第23話 李之挑発

また春が巡ってきて、いつも側侍として眺めていた皇上御見を皇太子妃として見ることになった。

「子妃様、お急ぎになられませ。どうやら連絡の相違があったようで、学徒が龍皇宮へ入ったそうにて…」

金鈴は焦ったように瑩珠を急かした。

「それで大家が私に時を稼ぐよう仰せになりましたのね?あら、学徒だわ」

遠くに緊張した面持ちの学徒が見える。瑩珠は懐かしいとくすりと笑ったが、すぐに表情を引き締め列に近づいた。

しかし…。

「あぁ、子妃様…道を開けて控えることをしませぬ…」

本来、皇族など、身分の高い者が近づいたとき相手より先に気づいて端に寄り、跪かねばならない。

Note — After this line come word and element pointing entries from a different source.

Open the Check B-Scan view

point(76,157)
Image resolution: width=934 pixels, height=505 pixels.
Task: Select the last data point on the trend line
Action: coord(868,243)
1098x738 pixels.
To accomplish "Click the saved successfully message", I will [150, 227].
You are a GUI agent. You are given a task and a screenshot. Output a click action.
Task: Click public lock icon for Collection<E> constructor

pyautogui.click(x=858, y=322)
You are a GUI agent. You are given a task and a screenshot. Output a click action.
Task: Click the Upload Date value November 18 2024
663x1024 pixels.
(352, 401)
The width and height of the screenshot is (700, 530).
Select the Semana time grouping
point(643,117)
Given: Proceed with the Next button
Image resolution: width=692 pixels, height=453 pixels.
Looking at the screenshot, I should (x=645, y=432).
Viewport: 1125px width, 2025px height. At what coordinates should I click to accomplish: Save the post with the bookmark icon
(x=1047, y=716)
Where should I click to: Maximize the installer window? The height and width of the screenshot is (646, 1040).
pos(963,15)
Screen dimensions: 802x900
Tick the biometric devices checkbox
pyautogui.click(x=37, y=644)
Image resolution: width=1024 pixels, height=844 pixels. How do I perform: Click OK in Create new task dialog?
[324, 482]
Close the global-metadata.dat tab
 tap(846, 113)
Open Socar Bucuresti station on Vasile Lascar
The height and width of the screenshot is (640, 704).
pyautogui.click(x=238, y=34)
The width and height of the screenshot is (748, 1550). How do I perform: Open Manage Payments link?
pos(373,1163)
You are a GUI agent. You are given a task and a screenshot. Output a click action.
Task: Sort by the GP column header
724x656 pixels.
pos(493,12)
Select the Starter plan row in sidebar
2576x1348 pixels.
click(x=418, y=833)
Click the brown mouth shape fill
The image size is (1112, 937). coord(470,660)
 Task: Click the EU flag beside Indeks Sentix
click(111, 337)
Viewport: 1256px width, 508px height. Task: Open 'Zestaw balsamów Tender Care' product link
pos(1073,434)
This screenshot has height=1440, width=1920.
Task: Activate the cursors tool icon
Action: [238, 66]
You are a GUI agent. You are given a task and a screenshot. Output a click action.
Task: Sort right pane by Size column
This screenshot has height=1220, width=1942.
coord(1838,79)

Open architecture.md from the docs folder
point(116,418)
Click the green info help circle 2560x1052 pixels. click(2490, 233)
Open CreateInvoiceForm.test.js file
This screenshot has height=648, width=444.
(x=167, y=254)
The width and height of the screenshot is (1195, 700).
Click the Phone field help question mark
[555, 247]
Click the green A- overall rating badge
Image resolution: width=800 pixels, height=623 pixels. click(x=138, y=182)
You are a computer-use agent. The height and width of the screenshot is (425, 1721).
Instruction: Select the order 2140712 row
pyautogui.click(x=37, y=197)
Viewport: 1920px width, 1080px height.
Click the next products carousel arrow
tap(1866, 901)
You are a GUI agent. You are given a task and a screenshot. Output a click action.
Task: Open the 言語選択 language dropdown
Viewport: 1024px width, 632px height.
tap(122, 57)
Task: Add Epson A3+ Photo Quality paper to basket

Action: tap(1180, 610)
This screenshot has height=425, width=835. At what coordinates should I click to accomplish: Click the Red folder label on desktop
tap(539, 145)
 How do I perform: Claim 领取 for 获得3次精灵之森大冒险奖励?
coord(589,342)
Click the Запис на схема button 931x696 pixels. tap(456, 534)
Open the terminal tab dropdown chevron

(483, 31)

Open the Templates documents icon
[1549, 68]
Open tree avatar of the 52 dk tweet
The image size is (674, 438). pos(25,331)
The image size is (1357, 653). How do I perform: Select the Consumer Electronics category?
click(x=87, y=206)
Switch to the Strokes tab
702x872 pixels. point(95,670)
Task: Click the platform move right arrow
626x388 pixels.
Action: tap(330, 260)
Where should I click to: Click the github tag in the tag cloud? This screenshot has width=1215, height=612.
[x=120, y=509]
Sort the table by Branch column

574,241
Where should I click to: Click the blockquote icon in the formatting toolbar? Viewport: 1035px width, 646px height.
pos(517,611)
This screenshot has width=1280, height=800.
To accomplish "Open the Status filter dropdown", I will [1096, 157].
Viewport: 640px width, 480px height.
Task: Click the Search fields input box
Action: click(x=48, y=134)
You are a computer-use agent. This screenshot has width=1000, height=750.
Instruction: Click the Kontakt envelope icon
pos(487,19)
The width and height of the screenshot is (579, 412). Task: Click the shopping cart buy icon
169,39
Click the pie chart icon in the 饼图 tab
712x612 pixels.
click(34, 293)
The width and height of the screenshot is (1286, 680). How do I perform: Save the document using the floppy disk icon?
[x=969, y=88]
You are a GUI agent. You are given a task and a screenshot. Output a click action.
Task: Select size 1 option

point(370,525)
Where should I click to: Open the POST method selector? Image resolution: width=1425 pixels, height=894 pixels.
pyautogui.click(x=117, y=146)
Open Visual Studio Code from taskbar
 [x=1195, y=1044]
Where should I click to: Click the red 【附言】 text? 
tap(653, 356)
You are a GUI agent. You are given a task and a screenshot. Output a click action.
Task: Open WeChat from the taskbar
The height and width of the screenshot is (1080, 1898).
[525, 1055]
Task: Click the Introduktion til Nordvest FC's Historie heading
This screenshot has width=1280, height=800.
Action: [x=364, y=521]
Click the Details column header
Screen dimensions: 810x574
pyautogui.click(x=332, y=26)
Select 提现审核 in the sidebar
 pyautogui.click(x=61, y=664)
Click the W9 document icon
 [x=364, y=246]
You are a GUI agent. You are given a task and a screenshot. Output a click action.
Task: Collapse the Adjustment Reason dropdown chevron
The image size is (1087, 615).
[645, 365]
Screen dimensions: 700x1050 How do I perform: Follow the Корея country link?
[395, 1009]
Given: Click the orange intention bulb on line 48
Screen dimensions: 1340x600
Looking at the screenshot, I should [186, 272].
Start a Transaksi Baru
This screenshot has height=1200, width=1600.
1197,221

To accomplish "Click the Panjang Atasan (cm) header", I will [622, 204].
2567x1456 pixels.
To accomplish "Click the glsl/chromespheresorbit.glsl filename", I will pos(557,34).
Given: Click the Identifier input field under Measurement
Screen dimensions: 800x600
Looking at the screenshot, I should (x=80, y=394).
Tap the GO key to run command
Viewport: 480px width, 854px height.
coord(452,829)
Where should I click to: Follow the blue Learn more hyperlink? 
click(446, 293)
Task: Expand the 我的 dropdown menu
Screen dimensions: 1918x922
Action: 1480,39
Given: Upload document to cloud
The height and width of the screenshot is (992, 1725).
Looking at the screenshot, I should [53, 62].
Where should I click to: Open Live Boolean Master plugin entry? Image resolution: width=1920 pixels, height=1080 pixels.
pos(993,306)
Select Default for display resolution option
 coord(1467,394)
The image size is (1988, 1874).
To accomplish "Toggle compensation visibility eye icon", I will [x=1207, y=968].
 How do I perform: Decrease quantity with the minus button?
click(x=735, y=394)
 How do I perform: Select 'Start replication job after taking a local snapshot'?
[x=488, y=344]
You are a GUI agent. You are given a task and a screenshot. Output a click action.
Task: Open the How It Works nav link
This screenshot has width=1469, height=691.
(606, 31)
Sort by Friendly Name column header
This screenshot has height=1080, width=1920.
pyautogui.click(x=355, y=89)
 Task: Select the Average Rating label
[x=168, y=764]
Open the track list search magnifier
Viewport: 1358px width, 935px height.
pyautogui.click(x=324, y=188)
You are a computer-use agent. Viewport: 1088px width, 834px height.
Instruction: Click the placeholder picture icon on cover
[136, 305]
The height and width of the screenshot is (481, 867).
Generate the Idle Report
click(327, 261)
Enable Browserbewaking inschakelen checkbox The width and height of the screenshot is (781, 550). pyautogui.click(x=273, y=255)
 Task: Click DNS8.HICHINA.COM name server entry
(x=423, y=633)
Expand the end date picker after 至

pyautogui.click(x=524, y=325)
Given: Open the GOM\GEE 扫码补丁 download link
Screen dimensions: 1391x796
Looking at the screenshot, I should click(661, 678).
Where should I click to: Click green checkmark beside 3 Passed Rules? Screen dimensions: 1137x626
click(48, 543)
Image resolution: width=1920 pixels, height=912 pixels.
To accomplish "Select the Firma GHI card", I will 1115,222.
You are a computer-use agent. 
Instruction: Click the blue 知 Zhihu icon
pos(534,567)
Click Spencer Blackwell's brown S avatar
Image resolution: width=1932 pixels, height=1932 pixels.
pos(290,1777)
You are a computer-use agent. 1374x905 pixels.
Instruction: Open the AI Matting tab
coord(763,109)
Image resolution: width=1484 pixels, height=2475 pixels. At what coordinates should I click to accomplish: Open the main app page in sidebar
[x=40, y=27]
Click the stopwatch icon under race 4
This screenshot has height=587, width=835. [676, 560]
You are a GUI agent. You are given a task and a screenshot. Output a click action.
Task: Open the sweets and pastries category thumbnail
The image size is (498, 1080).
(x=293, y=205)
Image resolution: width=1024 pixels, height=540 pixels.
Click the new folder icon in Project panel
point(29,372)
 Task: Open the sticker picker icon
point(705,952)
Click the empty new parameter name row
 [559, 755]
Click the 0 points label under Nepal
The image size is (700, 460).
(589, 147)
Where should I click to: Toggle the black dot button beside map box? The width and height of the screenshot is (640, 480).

「緊張の余り気づかぬのかもしれませんね。先代の状元が気づいても良い筈ですけれど…品が宜しくないけれど、少し大きく音を立て、気づくようにさせなさい。でなければ、参宮早々、罰せねばならなくなってしまうのは心苦しいわ」

女官と宦官達は頷き、先触れの鈴を鳴らしながら近づいた。

気づいたのかまだ慣れない動作で跪拝をしていく。

しかし、一人の探花の位を受ける少女だけが不敵な笑みを浮かべてお辞儀をするだけだった。

瑩珠は眉を潜めた。それを見た金鈴が少女に叱責をしようと前に出て声を張る。

「そなた、このお方をどなたと心得ますか!」

馬鹿にしたように少女はふんと鼻を鳴らし、笑った。

「心得る?その様なことをわざわざせぬとも分かりますわ、女官長様?皇太子妃、照氏でいらっしゃいましょう?」

「そなたっ…!」

瑩珠は冷たい微笑みを浮かべ、白地の胡蝶をあしらった襦裙の裾を払い、紫の上襦を揺らめかせて手で金鈴を押し止めた。

「お下がり、金鈴。探花、そなたを見受けるにではないか?やっと試に通り、兄らの後を追うのですね?私、残雪は残っていても美しゅうと思うが、花は儚さが美しゅうものよと思うのだ。名を申すが良い、名乗らぬならばそなたは残花よの?」

瑩珠は母のように振る舞うことを心掛けた。皇太子妃という位を軽んじられないように。李家の残花とは、少女が揶揄されている呼び名なのだ。彼女は李家の末妹で、一時皇太子妃候補であったが不適格という烙印を早くに押されてしまった。ぎりぎりまで残れば嫁の貰い手はあるが、異例の早さで弾かれたため、誰も妻にしようとは思わない。

李奏沙リ ソウサ。知っているでしょう?一時は皇太子妃の座を争ったのだから」

「争った?大概にせよ、李嬢リ ジョウ。我が妃にせぬで真に良かった」

瑩珠の後ろから黎翔が来ていたのだ。

「鸞殿下…お久しゅうございますわ、お会いしとうございましたのよ」

「左様か。だが身分を弁えよ。そなたは李嬢としてここにいるわけではない、だ。一国の皇太子の名を避けるのが道理であろう?だが、独り言と聞き流してやろう。幸い、両陛下のご臨席前だ。おいで?凰琳。お迎えせねばな?」

黎翔から差し出された手を瑩珠は取った。

「学徒達、見苦しいところを見せましたね。ですが、私達はそなたらの将来の幸を祈っておりますわ。さぁ、立ってお行きなさい」

学徒達は礼を言い、ぞろぞろと歩き出した。

「黎翔様…申し訳ありません」

「良い、残花のせいであろう?李の血脈を継いでいるのだからなにか許せぬのだろう?李一族と念一族がなにやらあったようだしなぁ」

先を歩く黎翔を瑩珠は悲しげに見つめた。

「殿下はお気づきになられ始めた…お兄様のご無念も晴らせる日がいつかくると良いのですけれどね…」

瑩珠は足を早め、黎翔に並んで歩いた。